Respond to low-frequency changes
Control loop managed by PLCs do a great job of keeping a process in control and running smoothly and continuosly. One thing they do not do, however, is respond well to low frequency changes and business-induced changes. Think of a batch changeover or the change between product variants - it takes time and effort to get the equipment running smoothly again. If we have actuating devices as part of the IoT we can start having our manufacturing equipment respond to business priorities or just deal with changes that the PLC does not consider. An example could be an automatic change of settings on a change of product variant according to the predictions of a simulation or a model.
Security
If you are in manufacturing or some other regulated context, it might sound scary to have a two way communication between your site and the cloud. In all fairness, this could pose a security risk, the magnitude of which depends on the extent of the liberties given to the IoT and connected applications. As developers, there are a number of considerations we can make to increase the robustness of the IoT and lessen the burden on ourselves when we maintain the application. This is by no means a full list, but just a few obvious starting points.
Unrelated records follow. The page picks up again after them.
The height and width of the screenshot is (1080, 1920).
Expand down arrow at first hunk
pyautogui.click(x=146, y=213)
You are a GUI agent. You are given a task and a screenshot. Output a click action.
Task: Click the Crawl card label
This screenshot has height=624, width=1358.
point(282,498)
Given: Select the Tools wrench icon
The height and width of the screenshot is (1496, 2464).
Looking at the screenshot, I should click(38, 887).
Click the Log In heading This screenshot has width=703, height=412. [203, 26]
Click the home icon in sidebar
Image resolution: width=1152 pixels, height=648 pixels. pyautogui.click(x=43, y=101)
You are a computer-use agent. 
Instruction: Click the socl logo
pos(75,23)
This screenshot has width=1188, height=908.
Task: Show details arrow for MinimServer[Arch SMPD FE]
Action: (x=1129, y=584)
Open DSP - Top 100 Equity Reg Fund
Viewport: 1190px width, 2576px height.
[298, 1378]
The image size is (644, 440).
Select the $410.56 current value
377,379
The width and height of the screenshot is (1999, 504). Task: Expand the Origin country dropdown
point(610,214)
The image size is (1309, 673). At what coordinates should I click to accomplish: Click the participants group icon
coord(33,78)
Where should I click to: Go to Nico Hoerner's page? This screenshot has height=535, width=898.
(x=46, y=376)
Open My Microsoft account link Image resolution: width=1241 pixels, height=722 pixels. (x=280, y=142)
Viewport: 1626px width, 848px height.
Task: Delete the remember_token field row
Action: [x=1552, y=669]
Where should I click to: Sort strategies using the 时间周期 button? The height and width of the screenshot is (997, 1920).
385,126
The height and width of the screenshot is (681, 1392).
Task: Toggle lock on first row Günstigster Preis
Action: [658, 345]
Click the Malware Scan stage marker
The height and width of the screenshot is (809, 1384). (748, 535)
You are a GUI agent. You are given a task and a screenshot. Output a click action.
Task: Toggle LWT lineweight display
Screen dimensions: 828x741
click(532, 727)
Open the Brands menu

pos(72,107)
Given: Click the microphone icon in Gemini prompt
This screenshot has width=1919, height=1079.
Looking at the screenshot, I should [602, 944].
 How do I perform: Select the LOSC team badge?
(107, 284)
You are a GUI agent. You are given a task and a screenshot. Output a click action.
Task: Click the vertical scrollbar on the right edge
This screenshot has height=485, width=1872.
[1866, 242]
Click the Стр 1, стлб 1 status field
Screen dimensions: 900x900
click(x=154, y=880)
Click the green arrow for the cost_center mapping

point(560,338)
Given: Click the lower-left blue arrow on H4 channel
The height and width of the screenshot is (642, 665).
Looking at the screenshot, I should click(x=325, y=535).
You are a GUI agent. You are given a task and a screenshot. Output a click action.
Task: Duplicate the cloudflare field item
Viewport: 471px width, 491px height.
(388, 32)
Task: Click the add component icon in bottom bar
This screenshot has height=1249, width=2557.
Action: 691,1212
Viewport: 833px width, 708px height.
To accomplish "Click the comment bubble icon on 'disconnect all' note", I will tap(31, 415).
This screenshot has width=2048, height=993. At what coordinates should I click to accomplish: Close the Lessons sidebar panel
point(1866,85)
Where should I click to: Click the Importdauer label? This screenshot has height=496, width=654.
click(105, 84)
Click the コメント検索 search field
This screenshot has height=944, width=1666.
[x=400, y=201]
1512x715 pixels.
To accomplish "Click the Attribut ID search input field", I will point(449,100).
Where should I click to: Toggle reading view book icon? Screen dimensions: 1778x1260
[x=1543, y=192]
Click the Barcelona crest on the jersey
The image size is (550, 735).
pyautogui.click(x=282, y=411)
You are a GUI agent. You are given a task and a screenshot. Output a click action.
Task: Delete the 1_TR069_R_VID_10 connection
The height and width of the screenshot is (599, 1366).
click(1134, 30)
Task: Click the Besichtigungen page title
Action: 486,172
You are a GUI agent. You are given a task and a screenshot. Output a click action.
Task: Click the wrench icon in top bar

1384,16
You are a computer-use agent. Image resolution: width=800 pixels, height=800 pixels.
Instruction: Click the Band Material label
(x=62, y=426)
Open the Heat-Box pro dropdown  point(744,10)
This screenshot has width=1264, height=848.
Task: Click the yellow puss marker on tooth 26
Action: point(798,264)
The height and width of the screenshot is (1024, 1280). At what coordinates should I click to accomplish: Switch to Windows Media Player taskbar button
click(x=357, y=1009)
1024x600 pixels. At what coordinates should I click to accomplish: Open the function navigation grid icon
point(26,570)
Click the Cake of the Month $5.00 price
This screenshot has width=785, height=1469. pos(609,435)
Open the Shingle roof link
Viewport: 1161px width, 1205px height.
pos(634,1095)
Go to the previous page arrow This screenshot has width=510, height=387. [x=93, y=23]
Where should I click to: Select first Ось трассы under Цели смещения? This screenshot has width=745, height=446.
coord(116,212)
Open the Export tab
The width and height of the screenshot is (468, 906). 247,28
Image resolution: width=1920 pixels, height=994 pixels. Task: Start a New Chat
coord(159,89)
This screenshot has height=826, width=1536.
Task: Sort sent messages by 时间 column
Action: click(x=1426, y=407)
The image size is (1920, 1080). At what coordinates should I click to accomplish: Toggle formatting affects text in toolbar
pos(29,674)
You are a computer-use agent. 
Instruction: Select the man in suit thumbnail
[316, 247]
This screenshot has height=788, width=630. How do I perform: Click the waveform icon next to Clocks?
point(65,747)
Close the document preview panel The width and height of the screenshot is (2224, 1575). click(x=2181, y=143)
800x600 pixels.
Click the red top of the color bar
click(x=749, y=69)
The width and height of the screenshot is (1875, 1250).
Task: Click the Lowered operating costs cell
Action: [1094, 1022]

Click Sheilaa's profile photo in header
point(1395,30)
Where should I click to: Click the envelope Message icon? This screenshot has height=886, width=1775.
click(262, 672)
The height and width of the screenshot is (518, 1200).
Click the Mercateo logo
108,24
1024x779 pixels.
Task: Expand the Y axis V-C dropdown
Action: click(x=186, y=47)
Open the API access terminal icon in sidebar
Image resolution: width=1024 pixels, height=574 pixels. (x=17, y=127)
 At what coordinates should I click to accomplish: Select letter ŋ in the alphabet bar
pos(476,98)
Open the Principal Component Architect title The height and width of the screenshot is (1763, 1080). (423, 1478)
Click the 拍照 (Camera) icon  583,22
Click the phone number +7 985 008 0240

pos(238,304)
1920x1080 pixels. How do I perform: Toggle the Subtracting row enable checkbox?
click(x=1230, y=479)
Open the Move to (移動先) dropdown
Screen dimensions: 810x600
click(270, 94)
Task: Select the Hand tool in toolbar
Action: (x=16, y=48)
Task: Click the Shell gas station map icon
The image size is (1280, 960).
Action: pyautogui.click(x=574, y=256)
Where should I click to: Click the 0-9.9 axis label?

Do not couple control loop and IoT
The end goal of our IoT application might be a kind of outer automation that responds to rare changes and optimises business parameters, but coupling our IoT with quality critical process control might not be a good idea, at least right away. Remember that even though our vision camera is not directly connected to our gateway device, we might still be able to get that delicious data by reading it from a database associated with the vision system.
Limit the power of actions
Should someone with malicious content get access to publishing to a topic that initiates actions in the our gateway devices they will only be able to cause as much damage as we allow.
For one of my first setups, I made my device run any bash command sent from the cloud. This is a fun exercise, but probably a bad idea in a real manufactuing setting.
Topic management
One thing, I have found useful is to use seperate topic hierarchies for topics that are intended for publishing data and topics that are intended for triggering work or actions.
We have previously discussed using hierarchies of topics to structure data published from a manufacturing site. If we have a topic hierarchy like factoryA/line22/milling/torque
, it might be tempting to make the action topic something like factoryA/line22/milling/action
. This could be a bad idea, since it is easy to create a policy like factoryA/line22/*
that allows access to publishing and action topics. If instead we make topics like action/factoryA/line22/milling
then at least it is more difficult to make policy mistakes while still keeping some of the hierarchical structure.
Even without considering mistakes, poor topic management can quickly create a weak spot for our IoT both in terms of security and developer friendliness. AWS does not manage our topics, so we need to do it. That being said, the AWS Device Shadow functionality might just be what we need to make this much simpler. Fortunately, Shadows are the subject of the next demonstration.
Read about security best practices
AWS documentation is quite extensive and has better explanations and recommendations for security than I could ever conceive. Make sure to stay on top of current security best practices.